Evaluation of expert systems is always difficult, but it is more difficult for the HFP because of the complex conclusions that were being evaluated. Conducting the evaluation as a single session with all reviewers was extremely beneficial. It enabled us to answer their questions as they arose, monitor their progress, make sure they understood the instructions as intended, and to encourage them to provide comments with their judgments. It also allowed for some discussions, which slowed the progress. Since three hours is about the maximum length of time people can effectively do such detailed work, a larger evaluation may require multiple sessions or the rest of the reviews to be done in a different context.

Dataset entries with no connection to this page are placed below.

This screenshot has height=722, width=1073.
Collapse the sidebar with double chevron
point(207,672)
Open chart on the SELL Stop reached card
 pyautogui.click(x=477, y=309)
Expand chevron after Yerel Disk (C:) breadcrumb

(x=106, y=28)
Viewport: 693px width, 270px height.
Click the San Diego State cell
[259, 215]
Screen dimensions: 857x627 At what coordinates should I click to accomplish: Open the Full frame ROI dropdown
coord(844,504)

The use of evaluation forms proved to be much more practical than using the program interactively because of the logistics involved, the additional delays that the program would have introduced, and the ability of paper to take comments anywhere. The evaluation forms themselves left us with the difficult task of analyzing the judgments to determine the source of criticisms. Fortunately, the reviewers wrote enough comments to make that analysis possible. The problem is essentially one of designing a multiple question test when an essay is needed. The reviewers are being asked to critique the details, but there are too many details to consider them one by one. The node interconnections imply that a single issue changes the rating of multiple nodes. A possible improvement would be to organize the questions around paths through the summaries rather than single nodes, or organizing the questions around ``diagnostic'' nodes (the main disease and syndrome nodes).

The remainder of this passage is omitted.